Große Autos, kleine Parklücken und schlechte Rundumsicht führen zu vielen Kollisionen.

svz.de von
12. September 2015, 09:13 Uhr

Fahrer großer Pkw sind am häufigsten von Parkunfällen betroffen. Der Anteil von Vans- und SUVs liegt bei Park- und Rangierunfällen um rund 30 Prozent höher als bei Fahrzeugen der Klein- und Kompaktwagenklasse. Zudem haben solche Unfälle in den vergangenen zehn Jahren um mehr als 30 Prozent zugenommen, ergab ein Forschungsprojekt des Allianz Zentrums für Technik (AZT) und des Automobilzulieferers Continental. Rund 3500 Unfälle wurden dafür ausgewertet.

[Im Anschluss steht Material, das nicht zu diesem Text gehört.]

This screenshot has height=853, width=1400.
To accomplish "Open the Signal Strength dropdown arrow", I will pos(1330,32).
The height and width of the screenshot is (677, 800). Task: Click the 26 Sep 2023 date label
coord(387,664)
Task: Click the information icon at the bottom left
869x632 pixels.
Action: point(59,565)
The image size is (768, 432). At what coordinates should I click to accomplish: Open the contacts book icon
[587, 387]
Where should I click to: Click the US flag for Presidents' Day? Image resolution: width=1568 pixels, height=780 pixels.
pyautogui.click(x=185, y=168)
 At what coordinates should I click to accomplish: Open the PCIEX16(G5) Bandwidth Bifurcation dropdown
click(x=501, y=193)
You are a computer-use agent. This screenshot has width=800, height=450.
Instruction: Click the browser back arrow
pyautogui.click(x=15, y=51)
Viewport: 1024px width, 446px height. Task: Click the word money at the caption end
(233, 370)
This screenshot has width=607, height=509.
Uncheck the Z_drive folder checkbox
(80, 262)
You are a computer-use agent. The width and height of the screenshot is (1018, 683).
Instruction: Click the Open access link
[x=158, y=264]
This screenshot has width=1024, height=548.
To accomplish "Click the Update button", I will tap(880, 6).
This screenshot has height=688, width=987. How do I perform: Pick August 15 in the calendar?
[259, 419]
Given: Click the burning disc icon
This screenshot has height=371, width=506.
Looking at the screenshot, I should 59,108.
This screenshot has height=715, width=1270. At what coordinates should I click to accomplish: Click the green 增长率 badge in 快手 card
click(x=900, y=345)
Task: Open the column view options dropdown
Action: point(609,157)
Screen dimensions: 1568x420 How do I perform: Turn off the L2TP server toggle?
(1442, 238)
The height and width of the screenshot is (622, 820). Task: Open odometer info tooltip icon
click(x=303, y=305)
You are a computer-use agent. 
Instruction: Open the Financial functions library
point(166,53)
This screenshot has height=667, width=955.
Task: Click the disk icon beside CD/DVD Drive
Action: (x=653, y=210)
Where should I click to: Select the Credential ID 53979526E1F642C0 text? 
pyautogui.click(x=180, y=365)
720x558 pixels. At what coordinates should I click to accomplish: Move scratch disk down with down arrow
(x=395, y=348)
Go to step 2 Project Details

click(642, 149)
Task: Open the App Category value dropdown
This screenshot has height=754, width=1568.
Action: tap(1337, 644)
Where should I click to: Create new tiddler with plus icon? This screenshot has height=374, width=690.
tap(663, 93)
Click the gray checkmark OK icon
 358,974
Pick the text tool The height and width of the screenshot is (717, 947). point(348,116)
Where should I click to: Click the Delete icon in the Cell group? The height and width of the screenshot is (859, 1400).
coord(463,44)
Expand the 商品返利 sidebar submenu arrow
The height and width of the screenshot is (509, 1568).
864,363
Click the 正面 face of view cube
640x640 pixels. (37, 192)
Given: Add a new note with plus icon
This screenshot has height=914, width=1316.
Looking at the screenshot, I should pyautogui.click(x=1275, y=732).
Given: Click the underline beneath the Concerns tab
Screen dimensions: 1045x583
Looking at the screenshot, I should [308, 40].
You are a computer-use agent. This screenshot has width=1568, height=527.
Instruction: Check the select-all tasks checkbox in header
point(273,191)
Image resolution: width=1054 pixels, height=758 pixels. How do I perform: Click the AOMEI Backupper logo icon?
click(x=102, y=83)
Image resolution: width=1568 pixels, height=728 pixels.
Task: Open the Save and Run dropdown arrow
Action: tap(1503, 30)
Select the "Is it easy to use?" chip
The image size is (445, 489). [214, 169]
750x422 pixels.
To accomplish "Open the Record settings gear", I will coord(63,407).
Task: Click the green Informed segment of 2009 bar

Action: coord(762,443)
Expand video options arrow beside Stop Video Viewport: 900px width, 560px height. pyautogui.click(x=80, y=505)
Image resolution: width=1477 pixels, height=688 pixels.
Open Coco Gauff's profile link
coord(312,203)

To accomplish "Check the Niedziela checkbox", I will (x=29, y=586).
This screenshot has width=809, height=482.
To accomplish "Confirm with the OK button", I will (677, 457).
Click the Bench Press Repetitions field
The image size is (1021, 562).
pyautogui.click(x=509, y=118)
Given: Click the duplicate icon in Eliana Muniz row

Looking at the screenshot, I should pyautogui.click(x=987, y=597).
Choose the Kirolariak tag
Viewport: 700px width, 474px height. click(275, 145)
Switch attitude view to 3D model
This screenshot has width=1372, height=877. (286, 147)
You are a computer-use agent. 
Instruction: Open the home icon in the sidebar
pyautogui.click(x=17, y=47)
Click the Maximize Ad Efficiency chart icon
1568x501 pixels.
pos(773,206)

Nach Meinung der Wissenschaftler ist aber nicht nur die mangelhafte Beherrschung des Fahrzeuges Ursache der vielen Parkunfälle von Van-Fahrern. Es gibt auch objektive Gründe. So sind die Parkflächen nicht mit den Autos gewachsen. „In den letzten Jahrzehnten sind die Fahrzeuge tendenziell breiter und länger geworden“, heißt es in der Studie. Nach der aktuellen Mustergaragenverordnung der Bundesländer ist eine Stellplatzbreite von 2,30 Meter vorgesehen. Autoclubs empfehlen hingegen eine Breite von 2,50 Meter.

Da ist es kein Wunder, dass Vans und SUV in öffentlichen Garagen zum Ärgernis werden, weil sie gleich zwei Parkflächen belagern. Auch die Rundumsicht im modernen Pkw wird immer schlechter. Hohe Rückenlehnen, breite Kopfstützen und kleine Fenster sind die Ursache. Solches Design ist aber nicht nur einem höheren Komfort, sondern auch einer höheren passiven Sicherheit geschuldet.

Laut der Studie kracht es überwiegend beim Rückwärtsfahren. Dabei würden ältere Verkehrsteilnehmer ab 65 Jahren ein Drittel mehr Park- und Rangierschäden als 25- bis 64-Jährige verursachen. Personenschäden sind dabei selten (vier Prozent), aber häufig schwerwiegend.

Insgesamt gehen mittlerweile rund 40 Prozent aller Pkw-Unfälle mit Sachschaden auf das Konto von Park- oder Rangierunfällen. Dabei entsteht in der Haftpflicht ein durchschnittlicher Schaden von rund 1700 Euro und in Vollkasko von circa 2100 Euro. Auch rechnen die Experten mit einer erheblichen Dunkelziffer. Viele Schäden würden den Versicherern gar nicht gemeldet werden, weil eine Abrechnung sich wegen der Senkung des Schadenfreiheitsrabatts nicht lohne. Und es wird ein hoher Anteil von Schäden vermutet, bei denen sich die Täter durch Unfallflucht entziehen.

Die Fahrer/innen können nach Meinung der Experten die Defizite der Umgebung und des Fahrzeuges kaum kompensieren. „Erst intelligente Fahrerassistenzsysteme wie automatisierte Parkhilfen und autonome Notbremssysteme für Rangiervorgänge werden künftig das Risiko deutlich minimieren“, glaubt Wolfgang Fey, der bei Continental für Fahrerassistenz zuständig ist. Auf heutige Warnsysteme für das Einparken sollten sich die Fahrer nicht „blindlings“ verlassen. Und genau prüfen, ab wann die Systeme Alarm schlagen. So erfassen Kameras und Radarwarner niedrige Hindernisse, wie Begrenzungssteine, hohe Bordsteine oder Poller, nicht in allen Fällen.